What is a Jumbo Loan?

A Jumbo Loan is a conventional mortgage with a loan amount that is higher than $417,000 in most areas of the United States, exceeding conforming loan limits imposed by Fannie Mae and Freddie Mac. Fannie Mae and Freddie Mac, the large financial agencies that purchase the bulk of US residential mortgages from banks and other lenders, allow for institutions to free up money to lend more mortgages to those looking to purchase homes. Jumbo loans happen when Fannie Mae and Freddie Mac do not cover the full amount of the loan, which normally occurs when homebuyers are looking to buy larger, more luxurious homes, which come with a higher price tag.

Difference between Jumbo Loan and Conventional Loan

 In the past, jumbo loans have required higher interest rates from buyers, but according to the WSJ, low interest rates triggered a refinance flurry in the first few months of 2015 and the volume of jumbo mortgages—those above $417,000 in most places and $625,500 in some high-price areas—reached an estimated $160 billion in the first six months of 2015, up about 36% from a year ago at the same time, says Guy Cecala, publisher of Inside Mortgage Finance, which covers the industry. Since these normally higher interest rates have stayed relatively low, the main difference between a Jumbo Loan and a Conventional Loan is just the higher monetary amount and monthly payments that the loan is for.

Qualifying

So how do you know if you as a borrower qualify for a jumbo loan? To secure a jumbo loan, you must start by having a high credit score (greater than 700), and low debt-to-income ratio (no more than 45%)  . As a lender, there are some risks associated with providing jumbo loans since they are worth more money (and come with the potential to lose more). In order to secure a jumbo mortgage, you will have to put down a higher down payment than with a conventional loan. Along with a higher down payment (typically around 20% of the price of the home), the monthly payments and interest rates will also be higher- although in recent years interest rates for jumbo loans have been reduced. The Washington Post reports that today, the interest rates and down payment requirements are more aligned with conforming loans, making them more appealing for borrowers. Jumbo loan borrowers still typically need to prove they have cash reserves in the bank, a high credit score, a solid employment history and a low debt-to-income ratio in order to be approved.

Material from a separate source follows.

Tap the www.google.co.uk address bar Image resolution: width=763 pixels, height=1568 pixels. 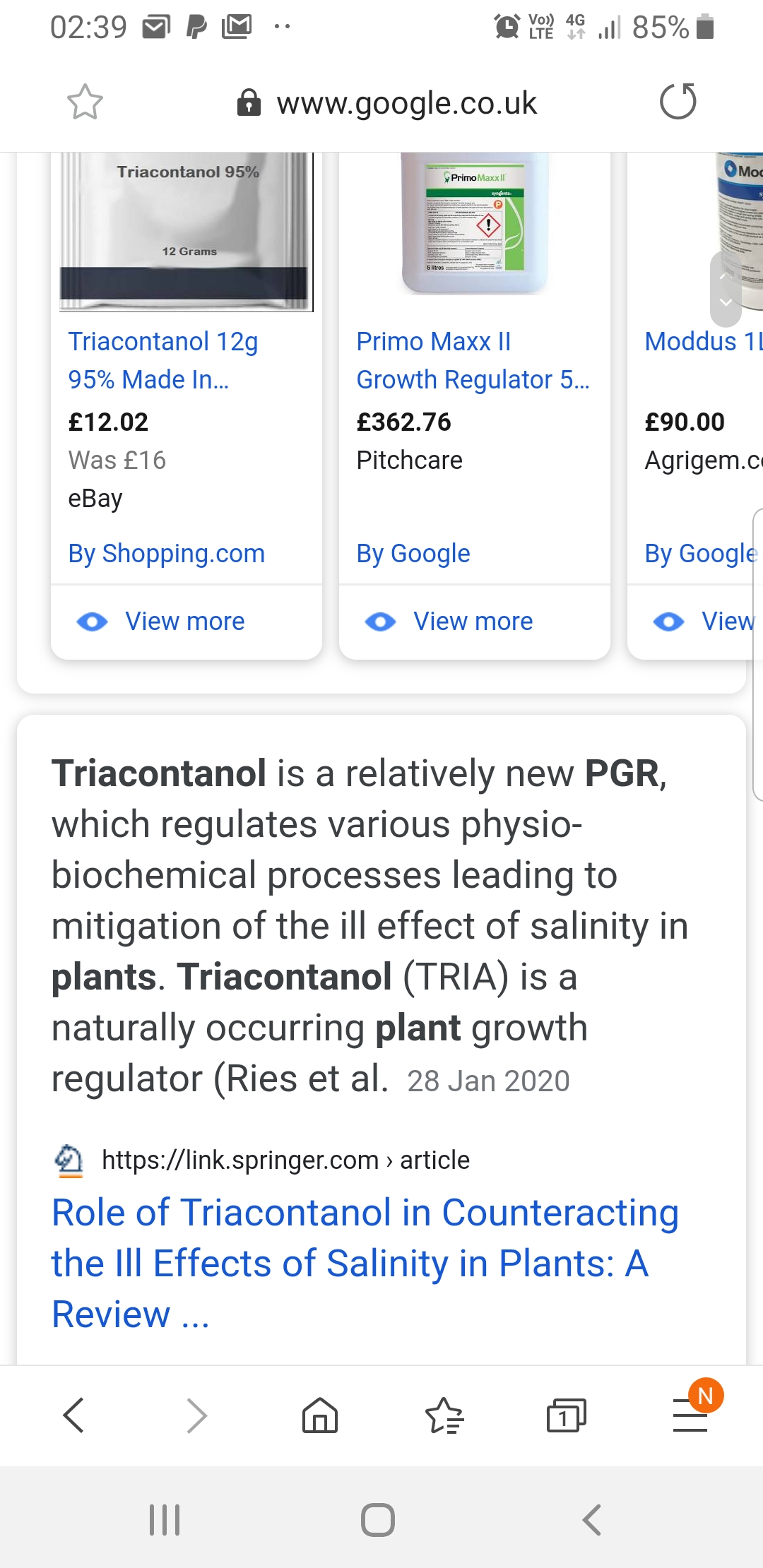click(406, 103)
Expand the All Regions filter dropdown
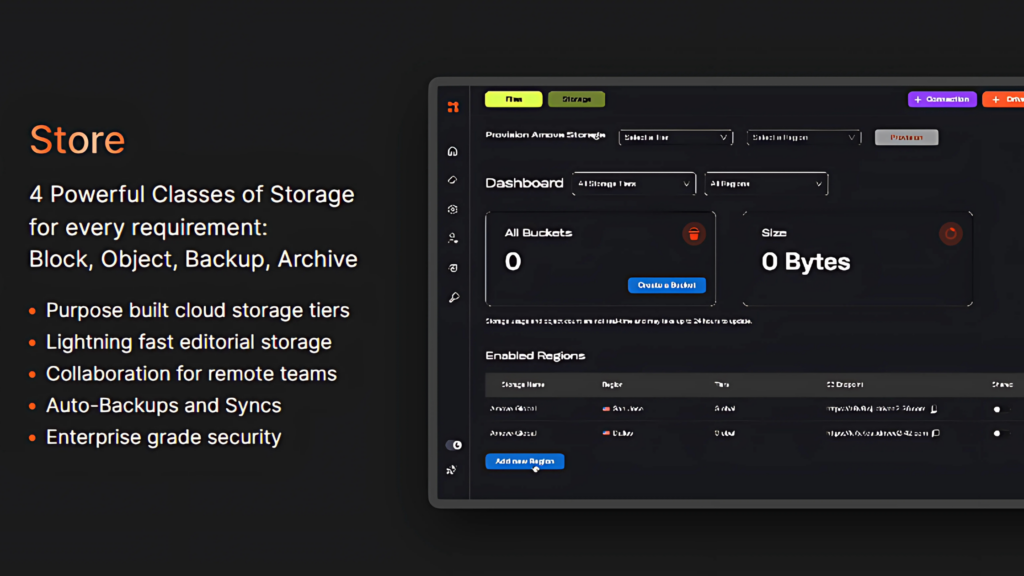 [766, 184]
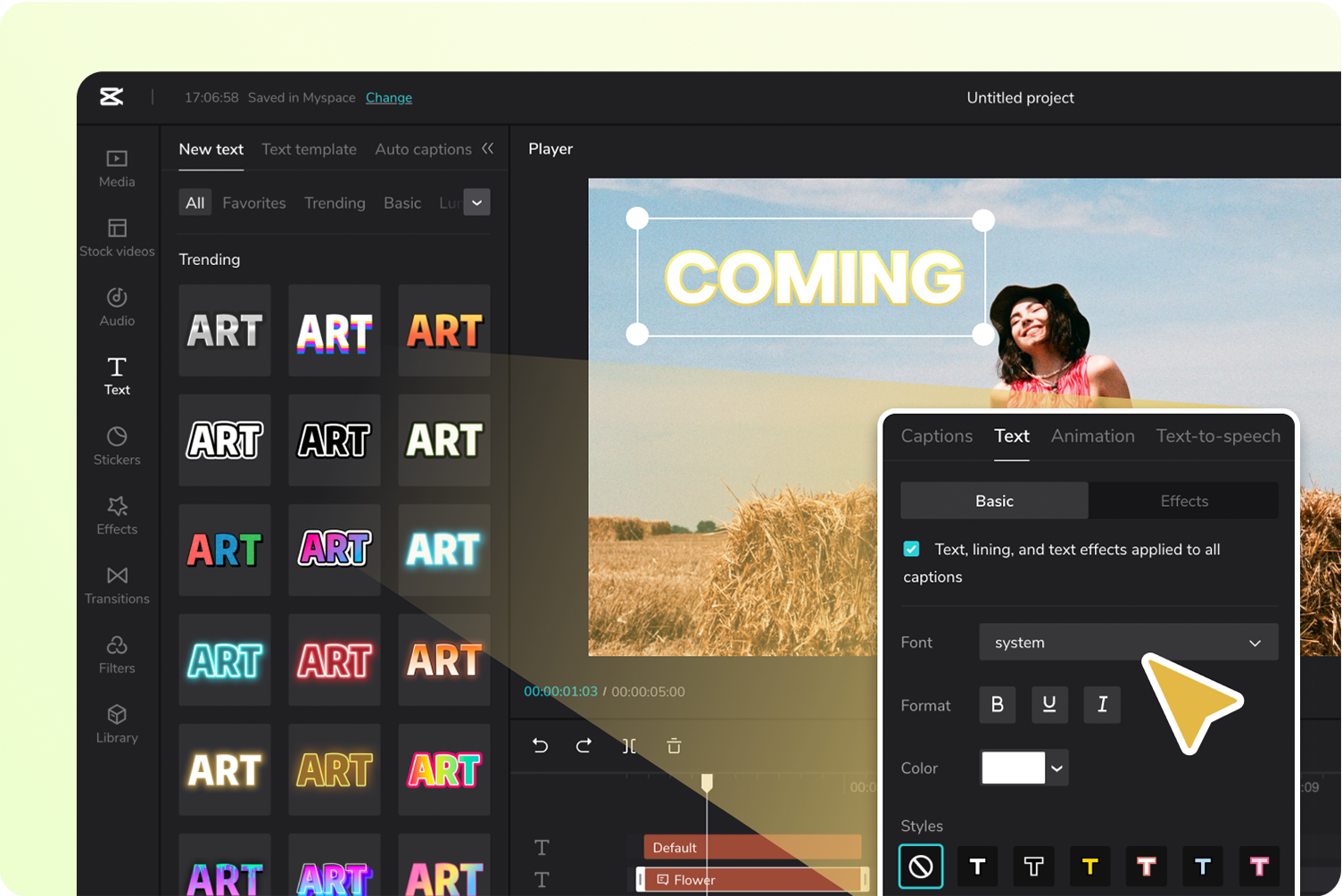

Remember- jumbo mortgages are great solutions for those looking to buy higher-priced homes, and it is critical to do your research when trying to secure the best value. In the very near future, interest rates for jumbo loans are expected to rise especially if the Federal Reserve raises its interest rate benchmark (expected in September), so for the best rate, don’t wait! Need more assistance? We can help. Contact Alpha Mortgage today and make the first step in securing your jumbo loan.

Can I Afford A House?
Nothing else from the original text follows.